What you are asked to do:
Render the listing below as a JSON array of strings, with one string for each line and blank lines omitted.

Records supplied:

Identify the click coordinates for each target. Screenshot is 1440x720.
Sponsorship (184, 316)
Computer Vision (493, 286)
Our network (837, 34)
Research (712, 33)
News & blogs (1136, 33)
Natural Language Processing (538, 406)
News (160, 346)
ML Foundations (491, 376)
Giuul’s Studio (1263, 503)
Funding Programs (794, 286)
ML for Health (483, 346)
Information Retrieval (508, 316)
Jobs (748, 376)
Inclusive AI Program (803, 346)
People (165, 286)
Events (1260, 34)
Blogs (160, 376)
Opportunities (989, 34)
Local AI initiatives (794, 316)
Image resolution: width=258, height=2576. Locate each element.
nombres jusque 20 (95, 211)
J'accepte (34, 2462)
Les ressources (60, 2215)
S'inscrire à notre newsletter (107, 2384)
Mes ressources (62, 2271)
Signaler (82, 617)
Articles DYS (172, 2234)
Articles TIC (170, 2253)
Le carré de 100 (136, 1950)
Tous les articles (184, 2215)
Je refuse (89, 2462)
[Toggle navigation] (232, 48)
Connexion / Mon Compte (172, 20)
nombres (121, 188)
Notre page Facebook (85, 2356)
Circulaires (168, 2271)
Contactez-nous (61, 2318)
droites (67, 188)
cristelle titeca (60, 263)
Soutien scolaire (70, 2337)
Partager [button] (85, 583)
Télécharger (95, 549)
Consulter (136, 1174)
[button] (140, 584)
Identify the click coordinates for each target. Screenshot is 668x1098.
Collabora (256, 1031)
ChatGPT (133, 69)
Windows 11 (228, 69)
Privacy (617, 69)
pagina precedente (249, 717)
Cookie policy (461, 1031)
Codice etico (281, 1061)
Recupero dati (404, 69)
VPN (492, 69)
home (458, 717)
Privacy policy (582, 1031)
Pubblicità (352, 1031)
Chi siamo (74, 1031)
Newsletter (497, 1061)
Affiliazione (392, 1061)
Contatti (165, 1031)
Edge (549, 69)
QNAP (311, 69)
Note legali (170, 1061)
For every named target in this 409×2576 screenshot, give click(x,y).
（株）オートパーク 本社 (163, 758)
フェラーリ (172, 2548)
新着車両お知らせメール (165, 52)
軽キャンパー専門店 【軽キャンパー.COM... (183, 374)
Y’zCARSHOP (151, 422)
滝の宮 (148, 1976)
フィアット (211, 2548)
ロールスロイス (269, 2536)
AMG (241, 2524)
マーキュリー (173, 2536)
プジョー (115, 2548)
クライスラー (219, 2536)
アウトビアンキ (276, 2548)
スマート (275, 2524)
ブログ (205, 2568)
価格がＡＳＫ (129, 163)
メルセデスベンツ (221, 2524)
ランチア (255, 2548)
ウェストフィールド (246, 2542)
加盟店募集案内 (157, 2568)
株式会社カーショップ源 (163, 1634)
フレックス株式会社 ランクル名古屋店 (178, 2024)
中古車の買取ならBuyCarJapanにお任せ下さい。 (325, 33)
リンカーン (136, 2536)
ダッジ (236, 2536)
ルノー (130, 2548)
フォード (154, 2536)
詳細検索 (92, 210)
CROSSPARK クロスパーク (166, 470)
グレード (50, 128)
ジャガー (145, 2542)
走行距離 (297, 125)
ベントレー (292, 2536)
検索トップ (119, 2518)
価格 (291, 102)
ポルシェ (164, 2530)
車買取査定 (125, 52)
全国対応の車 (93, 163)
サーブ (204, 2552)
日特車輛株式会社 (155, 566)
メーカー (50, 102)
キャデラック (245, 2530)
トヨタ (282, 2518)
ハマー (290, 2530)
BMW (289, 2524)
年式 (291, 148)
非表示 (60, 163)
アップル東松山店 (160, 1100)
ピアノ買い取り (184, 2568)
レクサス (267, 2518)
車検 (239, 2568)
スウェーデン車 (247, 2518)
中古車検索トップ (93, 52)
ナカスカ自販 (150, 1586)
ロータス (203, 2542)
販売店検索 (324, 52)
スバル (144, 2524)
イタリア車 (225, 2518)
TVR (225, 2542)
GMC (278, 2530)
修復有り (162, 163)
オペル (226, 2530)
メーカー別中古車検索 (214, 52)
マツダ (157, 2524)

Answer:
[
  "Identify the click coordinates for each target. Screenshot is 1440x720.",
  "Sponsorship (184, 316)",
  "Computer Vision (493, 286)",
  "Our network (837, 34)",
  "Research (712, 33)",
  "News & blogs (1136, 33)",
  "Natural Language Processing (538, 406)",
  "News (160, 346)",
  "ML Foundations (491, 376)",
  "Giuul’s Studio (1263, 503)",
  "Funding Programs (794, 286)",
  "ML for Health (483, 346)",
  "Information Retrieval (508, 316)",
  "Jobs (748, 376)",
  "Inclusive AI Program (803, 346)",
  "People (165, 286)",
  "Events (1260, 34)",
  "Blogs (160, 376)",
  "Opportunities (989, 34)",
  "Local AI initiatives (794, 316)",
  "Image resolution: width=258, height=2576. Locate each element.",
  "nombres jusque 20 (95, 211)",
  "J'accepte (34, 2462)",
  "Les ressources (60, 2215)",
  "S'inscrire à notre newsletter (107, 2384)",
  "Mes ressources (62, 2271)",
  "Signaler (82, 617)",
  "Articles DYS (172, 2234)",
  "Articles TIC (170, 2253)",
  "Le carré de 100 (136, 1950)",
  "Tous les articles (184, 2215)",
  "Je refuse (89, 2462)",
  "[Toggle navigation] (232, 48)",
  "Connexion / Mon Compte (172, 20)",
  "nombres (121, 188)",
  "Notre page Facebook (85, 2356)",
  "Circulaires (168, 2271)",
  "Contactez-nous (61, 2318)",
  "droites (67, 188)",
  "cristelle titeca (60, 263)",
  "Soutien scolaire (70, 2337)",
  "Partager [button] (85, 583)",
  "Télécharger (95, 549)",
  "Consulter (136, 1174)",
  "[button] (140, 584)",
  "Identify the click coordinates for each target. Screenshot is 668x1098.",
  "Collabora (256, 1031)",
  "ChatGPT (133, 69)",
  "Windows 11 (228, 69)",
  "Privacy (617, 69)",
  "pagina precedente (249, 717)",
  "Cookie policy (461, 1031)",
  "Codice etico (281, 1061)",
  "Recupero dati (404, 69)",
  "VPN (492, 69)",
  "home (458, 717)",
  "Privacy policy (582, 1031)",
  "Pubblicità (352, 1031)",
  "Chi siamo (74, 1031)",
  "Newsletter (497, 1061)",
  "Affiliazione (392, 1061)",
  "Contatti (165, 1031)",
  "Edge (549, 69)",
  "QNAP (311, 69)",
  "Note legali (170, 1061)",
  "For every named target in this 409×2576 screenshot, give click(x,y).",
  "（株）オートパーク 本社 (163, 758)",
  "フェラーリ (172, 2548)",
  "新着車両お知らせメール (165, 52)",
  "軽キャンパー専門店 【軽キャンパー.COM... (183, 374)",
  "Y’zCARSHOP (151, 422)",
  "滝の宮 (148, 1976)",
  "フィアット (211, 2548)",
  "ロールスロイス (269, 2536)",
  "AMG (241, 2524)",
  "マーキュリー (173, 2536)",
  "プジョー (115, 2548)",
  "クライスラー (219, 2536)",
  "アウトビアンキ (276, 2548)",
  "スマート (275, 2524)",
  "ブログ (205, 2568)",
  "価格がＡＳＫ (129, 163)",
  "メルセデスベンツ (221, 2524)",
  "ランチア (255, 2548)",
  "ウェストフィールド (246, 2542)",
  "加盟店募集案内 (157, 2568)",
  "株式会社カーショップ源 (163, 1634)",
  "フレックス株式会社 ランクル名古屋店 (178, 2024)",
  "中古車の買取ならBuyCarJapanにお任せ下さい。 (325, 33)",
  "リンカーン (136, 2536)",
  "ダッジ (236, 2536)",
  "ルノー (130, 2548)",
  "フォード (154, 2536)",
  "詳細検索 (92, 210)",
  "CROSSPARK クロスパーク (166, 470)",
  "グレード (50, 128)",
  "ジャガー (145, 2542)",
  "走行距離 (297, 125)",
  "ベントレー (292, 2536)",
  "検索トップ (119, 2518)",
  "価格 (291, 102)",
  "ポルシェ (164, 2530)",
  "車買取査定 (125, 52)",
  "全国対応の車 (93, 163)",
  "サーブ (204, 2552)",
  "日特車輛株式会社 (155, 566)",
  "メーカー (50, 102)",
  "キャデラック (245, 2530)",
  "トヨタ (282, 2518)",
  "ハマー (290, 2530)",
  "BMW (289, 2524)",
  "年式 (291, 148)",
  "非表示 (60, 163)",
  "アップル東松山店 (160, 1100)",
  "ピアノ買い取り (184, 2568)",
  "レクサス (267, 2518)",
  "車検 (239, 2568)",
  "スウェーデン車 (247, 2518)",
  "中古車検索トップ (93, 52)",
  "ナカスカ自販 (150, 1586)",
  "ロータス (203, 2542)",
  "販売店検索 (324, 52)",
  "スバル (144, 2524)",
  "イタリア車 (225, 2518)",
  "TVR (225, 2542)",
  "GMC (278, 2530)",
  "修復有り (162, 163)",
  "オペル (226, 2530)",
  "メーカー別中古車検索 (214, 52)",
  "マツダ (157, 2524)"
]